Die Besetzung der Viererkette fiel ihm da schon etwas leichter, da die defensive Stabilität einer der Schwerpunkte seiner bisherigen Arbeit war und es zu den dafür in Frage kommenden Spielern im Moment nur wenige ernsthafte Alternativen gibt.

Nicht überraschend werden Manuel Akanji und Abdou Diallo die Innenverteidigung bilden und vom neuen Vize-Kapitän Lukasz Piszczek sowie Marcel Schmelzer flankiert. Mehr Kopfzerbrechen bereitet Favre dagegen die Besetzung der offensiven Positionen.

BVB: Die bisherigen Testspiele unter Lucien Favre

DatumGegnerOrtErgebnis
13. JuliAustria WienGenerali-Arena, Wien1:0
21. JuliManchester CityChicago1:0
22. JuliFC LiverpoolCharlotte3:1
26. JuliBenfica LissabonPittsburgh5:6 n.E.
03. AugustStade RennesAltach1:1
07. AugustFC ZürichBad Ragaz4:3
07. AugustSSC NeapelSt. Gallen1:3
12. AugustLazio RomEssen1:0

Favre zur Stürmersuche: "Wir werden sehen"

Der Ausfall von Jacob Bruun Larsen, der zuvor vielversprechende Ansätze zeigte, hat den Variantenreichtum in Dortmunds weiterhin zu großem Kader zwar um eine Option verringert, aus der Startelf gegen Fürth solle man aber noch keine Rückschlüsse ziehen, sagte Favre: "Wer am Montag spielen wird, ist noch nicht entscheidend."

Vor allem bleibt natürlich die Stürmerproblematik und damit einhergehend die Frage, wie sie für den Moment gelöst werden soll. Marco Reus, neben Maximilian Philipp einer von zwei Kandidaten für den zentralen Posten in der Spitze, machte im Interview mit dem kicker bereits Werbung für eine tiefere Positionierung und äußerte, sich an das mögliche neue Einsatzgebiet noch gewöhnen zu müssen.

Ohne echten Stamm-Stürmer in die Saison zu gehen, würde wie schon beschrieben einem Wagnis gleichen. Favre benötigte auf der Pressekonferenz vor dem Pokalspiel lange für seine Antwort auf die Frage, welche Meinung er zur Stürmer-Thematik habe - um dann lediglich ausweichend zu sagen: "Wir werden sehen."

Es dürfte nicht gewagt sein zu behaupten, dass sich in den letzten Tagen des Transferfensters noch einige Verschiebungen in der Bundesliga ergeben werden. So ist es auch im Falle des BVB weiterhin gut möglich, doch noch einen neuen Angreifer zu sich zu lotsen. Favre jedenfalls, so viel ist klar, würde dagegen kein Veto einlegen.

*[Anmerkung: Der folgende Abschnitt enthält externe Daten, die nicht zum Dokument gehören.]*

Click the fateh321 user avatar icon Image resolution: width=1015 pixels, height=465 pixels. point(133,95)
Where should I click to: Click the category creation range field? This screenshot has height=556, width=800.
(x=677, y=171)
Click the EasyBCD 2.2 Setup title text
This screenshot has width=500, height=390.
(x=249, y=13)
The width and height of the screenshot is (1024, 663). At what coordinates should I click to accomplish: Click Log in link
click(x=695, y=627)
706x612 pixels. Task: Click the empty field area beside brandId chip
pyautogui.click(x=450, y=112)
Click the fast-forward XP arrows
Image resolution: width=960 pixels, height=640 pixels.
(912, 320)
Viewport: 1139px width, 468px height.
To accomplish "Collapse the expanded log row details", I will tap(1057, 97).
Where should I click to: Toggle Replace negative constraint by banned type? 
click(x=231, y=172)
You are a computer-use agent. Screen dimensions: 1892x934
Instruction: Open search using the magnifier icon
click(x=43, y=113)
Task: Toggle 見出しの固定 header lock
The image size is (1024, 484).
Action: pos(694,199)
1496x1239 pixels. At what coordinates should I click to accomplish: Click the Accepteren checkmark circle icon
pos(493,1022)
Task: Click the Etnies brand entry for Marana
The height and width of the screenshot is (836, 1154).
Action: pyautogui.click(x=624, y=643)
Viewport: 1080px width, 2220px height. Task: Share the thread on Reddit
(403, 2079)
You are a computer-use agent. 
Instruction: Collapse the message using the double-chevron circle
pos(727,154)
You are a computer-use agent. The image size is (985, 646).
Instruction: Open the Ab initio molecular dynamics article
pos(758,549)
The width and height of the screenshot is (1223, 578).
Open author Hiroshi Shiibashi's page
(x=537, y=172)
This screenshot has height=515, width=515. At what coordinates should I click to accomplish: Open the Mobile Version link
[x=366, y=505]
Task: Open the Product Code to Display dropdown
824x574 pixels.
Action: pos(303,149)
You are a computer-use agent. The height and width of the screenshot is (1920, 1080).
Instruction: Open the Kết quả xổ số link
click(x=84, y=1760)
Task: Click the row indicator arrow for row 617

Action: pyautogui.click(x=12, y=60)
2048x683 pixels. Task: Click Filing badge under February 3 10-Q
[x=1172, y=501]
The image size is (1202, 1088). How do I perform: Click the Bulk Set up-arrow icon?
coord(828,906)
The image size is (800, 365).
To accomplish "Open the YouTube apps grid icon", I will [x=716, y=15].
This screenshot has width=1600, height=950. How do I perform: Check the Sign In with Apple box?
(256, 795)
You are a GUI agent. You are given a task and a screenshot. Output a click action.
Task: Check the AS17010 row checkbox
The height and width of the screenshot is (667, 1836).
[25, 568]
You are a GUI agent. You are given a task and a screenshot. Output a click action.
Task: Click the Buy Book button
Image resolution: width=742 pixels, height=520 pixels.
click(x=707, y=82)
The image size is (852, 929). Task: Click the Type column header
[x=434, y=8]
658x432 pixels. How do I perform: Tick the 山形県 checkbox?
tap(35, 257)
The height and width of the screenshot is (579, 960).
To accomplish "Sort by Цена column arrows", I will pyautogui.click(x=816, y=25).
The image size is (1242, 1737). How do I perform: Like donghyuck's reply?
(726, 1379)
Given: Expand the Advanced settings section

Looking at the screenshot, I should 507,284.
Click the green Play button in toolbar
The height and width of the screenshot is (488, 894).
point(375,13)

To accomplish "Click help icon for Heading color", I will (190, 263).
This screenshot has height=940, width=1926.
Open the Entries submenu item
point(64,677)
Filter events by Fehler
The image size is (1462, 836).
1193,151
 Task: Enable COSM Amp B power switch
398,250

Favre muss das BVB-Puzzle im Live-Betrieb lösen

Klappt doch noch ein Transfer, ergäbe dies wiederum an einer weiteren Stelle neue (Integrations-)Arbeit, so wie sie im Falle der angesprochenen Witsel und Weigl, aber auch zum Beispiel bei Raphael Guerreiro aktuell anfällt. Unter diesen Voraussetzungen wird Favres Puzzle erst unter Stressbedingen im Live-Betrieb scharfe Konturen annehmen können.

Im Idealfall bekommt er es baldmöglichst gelöst. Allerdings darf bei allen Personaldebatten nicht vergessen werden, dass nach den Verfehlungen der Vorjahre parallel dazu auch die Arbeit an einer neuen internen Struktur hineinspielt.

Diese verantwortet Kehl federführend. Der ehemalige Mannschaftskapitän führte zahlreiche Einzelgespräche mit dem inneren Zirkel und sollte dem Gefüge langfristig guttun. Sein Einfluss wird jedoch auch nicht per Knopfdruck positive Ergebnisse zeitigen.

"Wir können an vielen Stellen noch schrauben", sagte Kehl. Favre wird ihm zustimmen.